DATASET ENTRIES >>
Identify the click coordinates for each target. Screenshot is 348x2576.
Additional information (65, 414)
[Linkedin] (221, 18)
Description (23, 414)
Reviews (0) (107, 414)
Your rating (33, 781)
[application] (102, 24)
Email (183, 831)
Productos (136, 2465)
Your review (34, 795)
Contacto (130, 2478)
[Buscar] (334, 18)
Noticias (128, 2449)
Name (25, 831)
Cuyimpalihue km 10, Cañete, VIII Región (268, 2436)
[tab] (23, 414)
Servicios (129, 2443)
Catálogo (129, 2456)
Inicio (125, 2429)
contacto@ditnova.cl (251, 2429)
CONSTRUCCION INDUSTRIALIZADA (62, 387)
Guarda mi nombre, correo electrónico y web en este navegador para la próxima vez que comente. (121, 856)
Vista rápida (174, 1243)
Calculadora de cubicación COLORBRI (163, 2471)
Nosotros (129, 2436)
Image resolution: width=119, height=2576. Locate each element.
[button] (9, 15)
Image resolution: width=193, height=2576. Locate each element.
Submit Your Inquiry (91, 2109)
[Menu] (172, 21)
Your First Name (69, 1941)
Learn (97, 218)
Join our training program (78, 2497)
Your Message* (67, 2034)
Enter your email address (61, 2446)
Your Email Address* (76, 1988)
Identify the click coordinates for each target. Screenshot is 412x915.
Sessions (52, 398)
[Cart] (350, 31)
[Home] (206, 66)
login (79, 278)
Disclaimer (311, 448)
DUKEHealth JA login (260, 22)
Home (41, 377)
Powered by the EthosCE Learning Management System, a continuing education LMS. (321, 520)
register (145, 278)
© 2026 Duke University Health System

EXERCISE AIM >> Check each line of the data for the string "Image" and state how many lines contain it, without any other output.

ANSWER TO THE EXERCISE >> 2